>>

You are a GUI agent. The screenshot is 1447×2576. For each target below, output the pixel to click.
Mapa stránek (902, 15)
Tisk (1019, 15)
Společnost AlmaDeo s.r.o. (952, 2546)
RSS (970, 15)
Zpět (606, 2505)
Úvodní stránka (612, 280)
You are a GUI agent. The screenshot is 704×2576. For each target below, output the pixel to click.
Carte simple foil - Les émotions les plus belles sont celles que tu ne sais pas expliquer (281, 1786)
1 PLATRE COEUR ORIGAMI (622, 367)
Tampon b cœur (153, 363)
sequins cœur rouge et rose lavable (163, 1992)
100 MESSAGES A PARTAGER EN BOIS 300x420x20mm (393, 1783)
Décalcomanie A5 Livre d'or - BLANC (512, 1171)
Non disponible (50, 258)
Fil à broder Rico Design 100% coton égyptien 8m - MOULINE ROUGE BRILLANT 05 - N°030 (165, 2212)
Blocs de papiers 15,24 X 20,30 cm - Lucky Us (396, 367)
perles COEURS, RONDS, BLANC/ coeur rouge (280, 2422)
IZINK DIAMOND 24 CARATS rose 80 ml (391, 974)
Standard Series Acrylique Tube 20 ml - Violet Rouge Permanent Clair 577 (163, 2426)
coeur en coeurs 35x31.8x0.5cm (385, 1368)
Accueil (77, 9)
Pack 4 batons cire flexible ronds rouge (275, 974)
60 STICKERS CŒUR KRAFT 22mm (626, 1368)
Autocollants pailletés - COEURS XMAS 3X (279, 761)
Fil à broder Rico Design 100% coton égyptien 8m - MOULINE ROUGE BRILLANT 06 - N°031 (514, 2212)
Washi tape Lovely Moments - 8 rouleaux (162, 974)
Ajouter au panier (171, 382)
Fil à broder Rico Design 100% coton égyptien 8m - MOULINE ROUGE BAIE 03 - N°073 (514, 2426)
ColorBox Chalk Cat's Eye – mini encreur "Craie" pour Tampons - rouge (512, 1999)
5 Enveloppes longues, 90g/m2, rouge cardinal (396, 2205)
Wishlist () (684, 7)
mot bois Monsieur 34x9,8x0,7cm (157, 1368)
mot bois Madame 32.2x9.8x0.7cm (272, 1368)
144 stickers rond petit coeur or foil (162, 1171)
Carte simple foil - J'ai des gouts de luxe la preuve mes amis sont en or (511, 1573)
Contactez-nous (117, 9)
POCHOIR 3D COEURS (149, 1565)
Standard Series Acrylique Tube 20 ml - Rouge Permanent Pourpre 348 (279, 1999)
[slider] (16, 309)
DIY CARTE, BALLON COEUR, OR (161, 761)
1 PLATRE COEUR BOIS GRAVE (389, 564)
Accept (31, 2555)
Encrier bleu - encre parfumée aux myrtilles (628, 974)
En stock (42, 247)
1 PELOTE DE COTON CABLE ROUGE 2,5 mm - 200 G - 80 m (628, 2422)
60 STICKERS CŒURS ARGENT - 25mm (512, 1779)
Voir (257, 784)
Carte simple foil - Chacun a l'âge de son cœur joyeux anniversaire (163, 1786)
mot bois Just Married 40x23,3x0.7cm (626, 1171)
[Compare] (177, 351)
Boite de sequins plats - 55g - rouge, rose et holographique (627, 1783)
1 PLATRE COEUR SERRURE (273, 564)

<<

Retype the line containing "mot bois Just" and all the lines after it, ending with the final line of the material, exactly.

mot bois Just Married 40x23,3x0.7cm (626, 1171)
[Compare] (177, 351)
Boite de sequins plats - 55g - rouge, rose et holographique (627, 1783)
1 PLATRE COEUR SERRURE (273, 564)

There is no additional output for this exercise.